Developing applications on .NET helps you provide a sense of security since it supports various built-in functions for SQL-based databases. I have been using SQL Server as a database for my project, but it has limitations like its limited horizontal scalability, while NoSQL offers you horizontal scalability. Therefore, I am using GridDB, which is known for its high performance and scalability.
However, I am afraid about the security risk of NoSQL databases. In my project, I used the Dependency Injection Service offered by .NET to prevent SQL injection attacks, as shown in the .NET Core Documentation.

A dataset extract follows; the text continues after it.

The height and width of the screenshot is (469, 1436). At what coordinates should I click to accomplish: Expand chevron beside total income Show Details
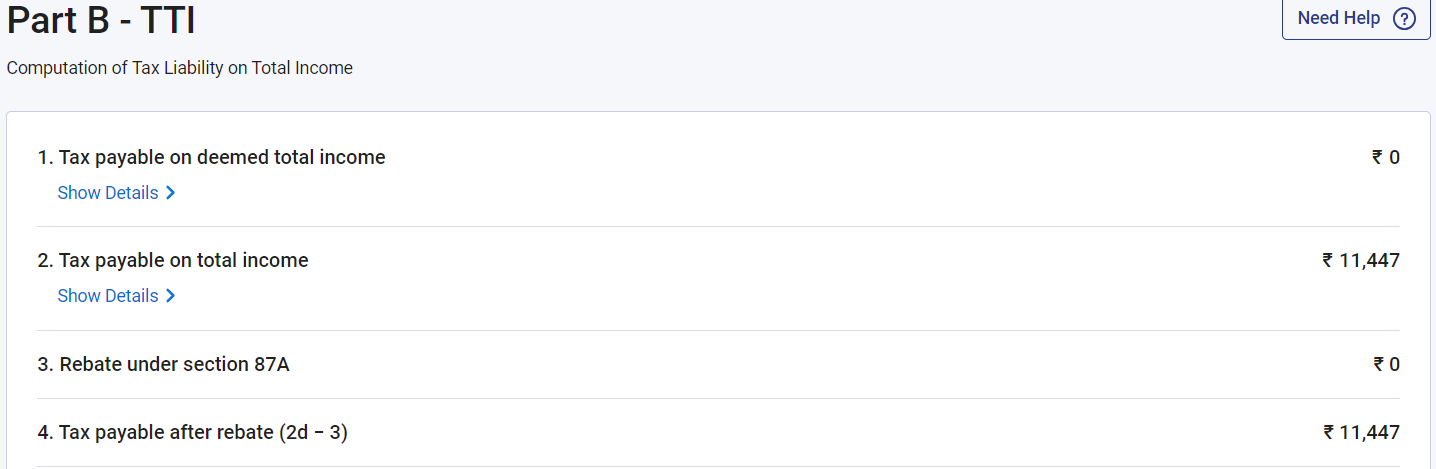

I tried to enact in my code as follows:
using System;
using System.Collections.Generic;
using System.Linq;
using System.Text;
using System.Threading.Tasks;
using Microsoft.Extensions.DependencyInjection;
using EmployeeManagementDAL.Interface;
using EmployeeManagementDAL;
namespace EmployeeManagementBL
{
public static class Injection
{
public static void DependencyInjection(this IServiceCollection service)
{
service.AddTransient<EmployeeRepoInterface, EmployeeRepo>();
}
}
}
Following is an instance of addEmployee(Employee emp) function to add employees using .NET parameter.Add() function in SQL database as follows:
public void addEmployee(Employee emp)
{
DynamicParameters parameters = new DynamicParameters();
parameters.Add("@Name", emp.Name, DbType.String);
parameters.Add("@Designation", emp.Designation, DbType.String);
parameters.Add("@Department", emp.Department, DbType.String);
string output_query = "INSERT INTO [dbo].[Employee] (Name, Designation, Department) VALUES (@Name, @Designation, @Department);";
IDbConnection connection = null;
using (connection = new SqlConnection(connectionString))
{
if (connection.State != ConnectionState.Open)
{
connection.Open();
}
connection.Query<Employee>(output_query, parameters);
connection.Close();
}
}
Following is an instance of addEmployee(Employee emp) function to add employees using .NET parameter.Add() function in SQL database as follows:
public void addEmployee(Employee emp)
{
DynamicParameters parameters = new DynamicParameters();
parameters.Add("@Name", emp.Name, DbType.String);
parameters.Add("@Designation", emp.Designation, DbType.String);
parameters.Add("@Department", emp.Department, DbType.String);
string output_query = "INSERT INTO [dbo].[Employee] (Name, Designation, Department) VALUES (@Name, @Designation, @Department);";
IDbConnection connection = null;
using (connection = new SqlConnection(connectionString))
{
if (connection.State != ConnectionState.Open)
{
connection.Open();
}
connection.Query<Employee>(output_query, parameters);
connection.Close();
}
}
However, I was not able to find the usage of parametrized queries of .NET with GridDB. I made the same function addEmployee(Employee emp) as follows:
public void AddEmployee(Employee emp)
{
using (GSGrid store = new GSGrid("myCluster"))
{
using (GSTimeSeries<Employee> employeeContainer = store.GetTimeSeries<Employee>("EmployeeContainer"))
{
Employee newEmployee = new Employee
{
Name = emp.Name,
Designation = emp.Designation,
Department = emp.Department
};
employeeContainer.Put(newEmployee);
}
}
}
Thus, I need to know if GridDB offers some built-in features to help safeguard the data from injection attacks and mitigate the risk of injection vulnerabilities.
Thank you in advance for helping me out.